▸ **WHAT THE EXERCISE ASKS**
Please write out every one of the entries below again, swapping "Click" for "Tap" and leaving everything else unchanged. Omit the pictures from your answer.

┄┄┄┄┄┄

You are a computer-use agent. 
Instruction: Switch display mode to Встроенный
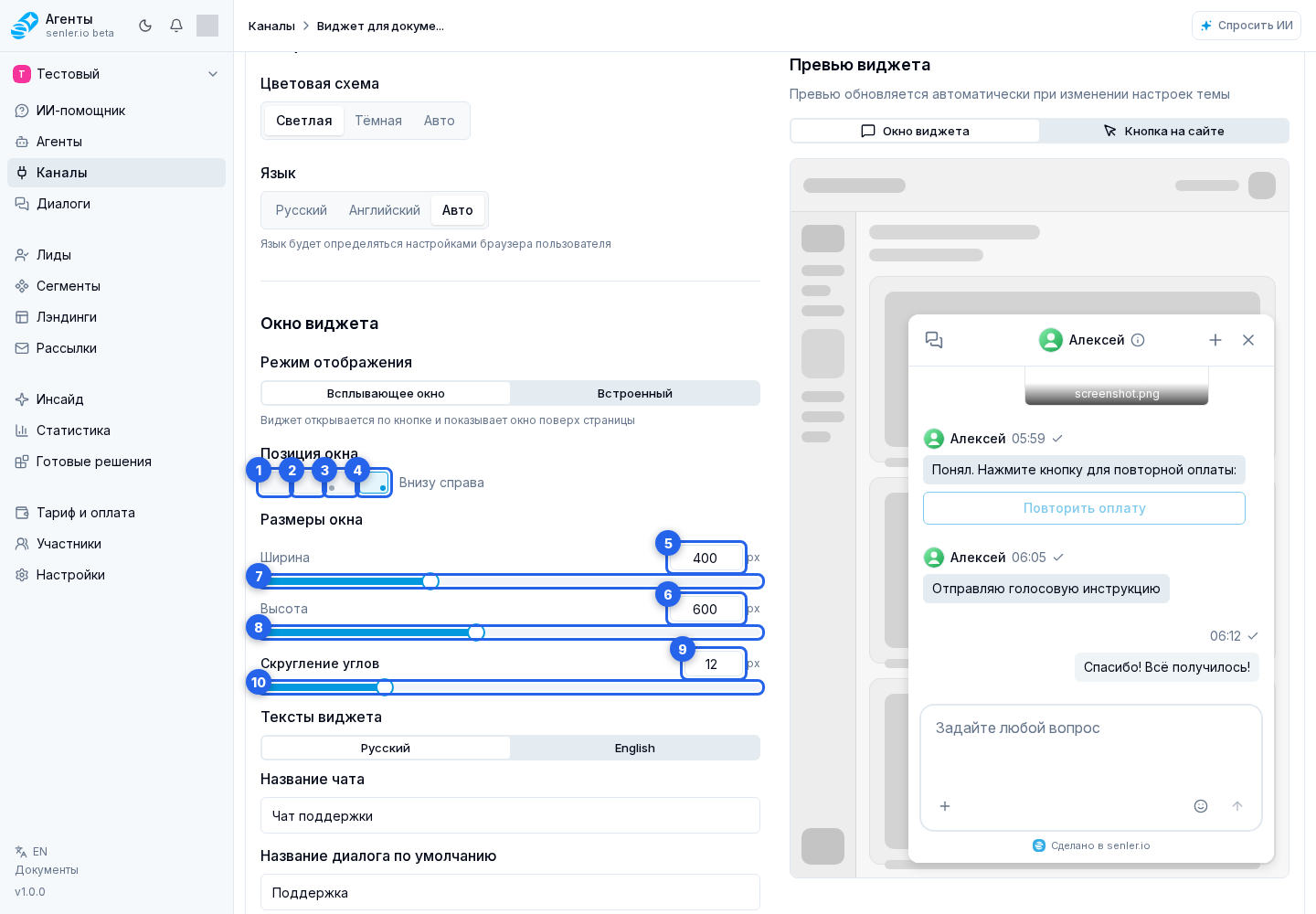(x=635, y=393)
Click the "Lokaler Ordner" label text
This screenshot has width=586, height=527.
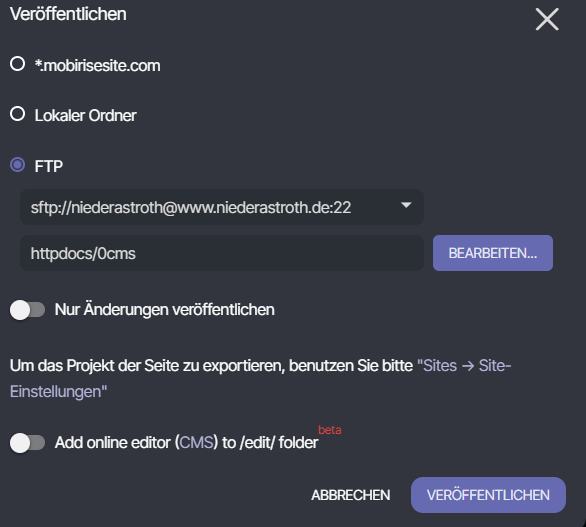point(86,115)
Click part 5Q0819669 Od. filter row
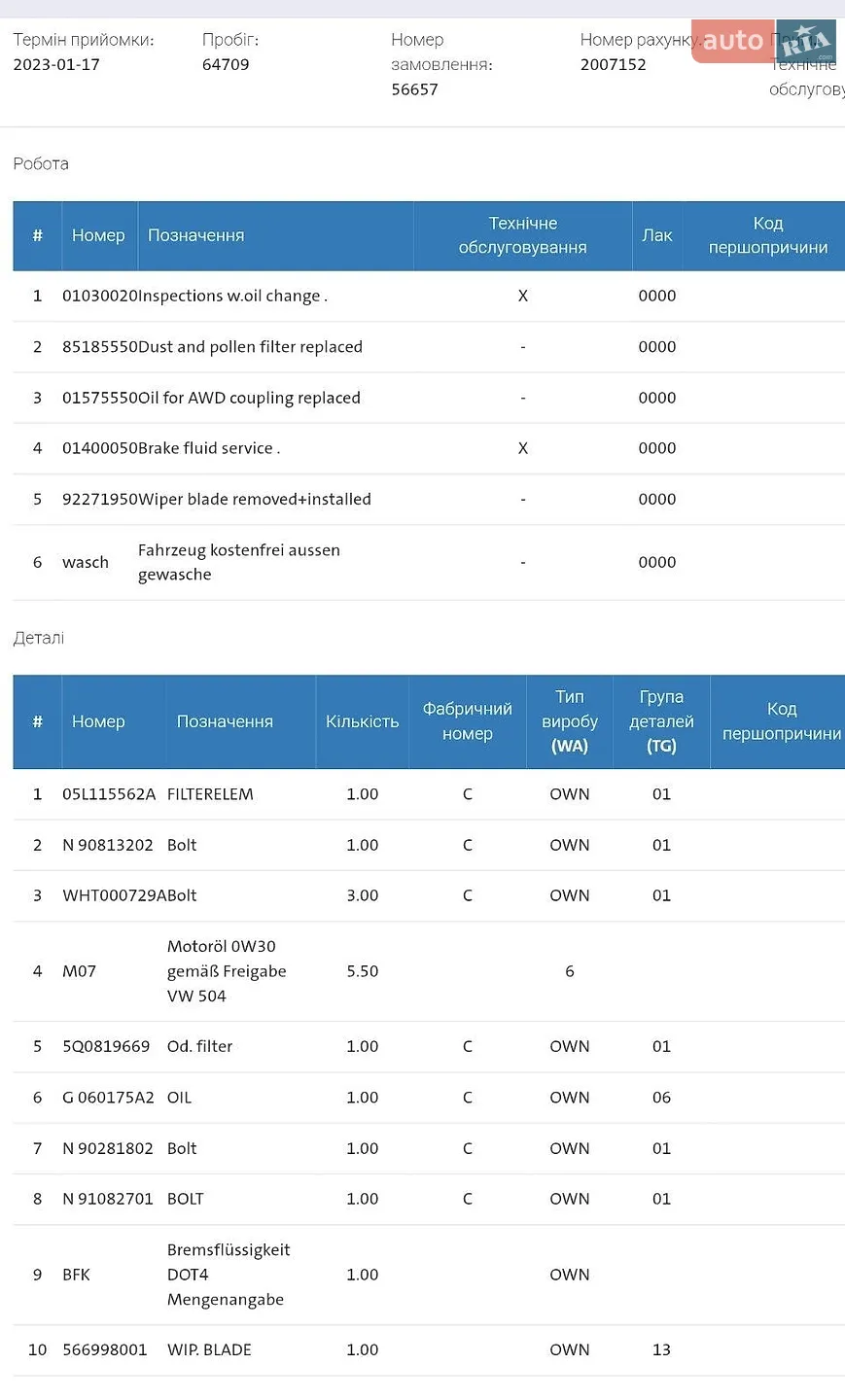The height and width of the screenshot is (1400, 845). point(429,1047)
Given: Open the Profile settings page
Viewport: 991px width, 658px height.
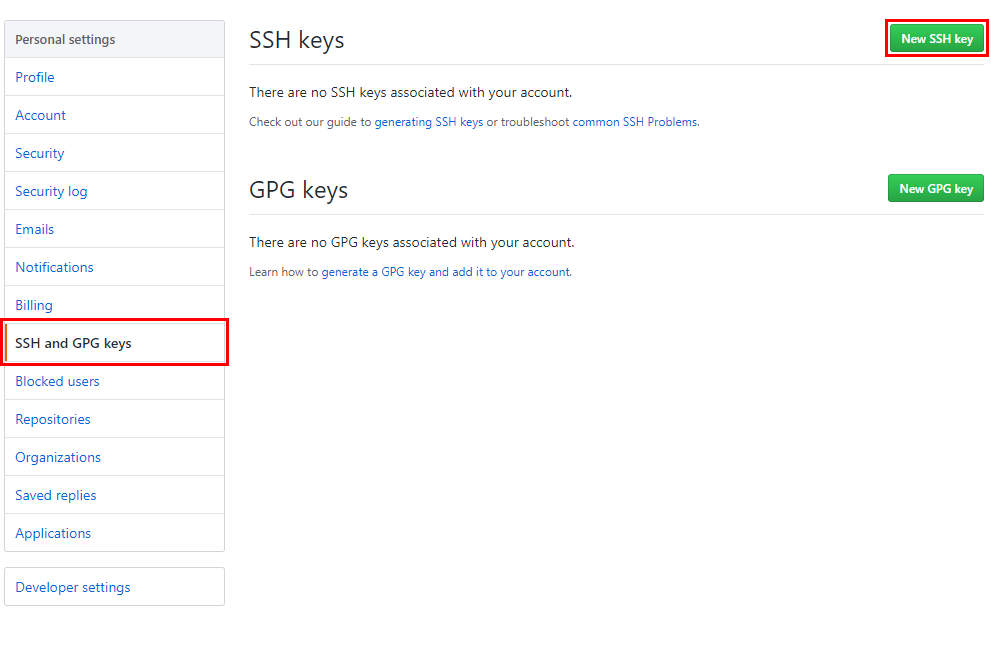Looking at the screenshot, I should pos(35,77).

┄┄┄┄┄┄

▸ **OUTPUT FOR THIS TASK**
You are a computer-use agent. 
Instruction: Switch display mode to Встроенный
(x=635, y=393)
Tap the "Lokaler Ordner" label text
This screenshot has width=586, height=527.
point(86,115)
Tap part 5Q0819669 Od. filter row
The height and width of the screenshot is (1400, 845). point(429,1047)
Given: Open the Profile settings page
Viewport: 991px width, 658px height.
Looking at the screenshot, I should pos(35,77).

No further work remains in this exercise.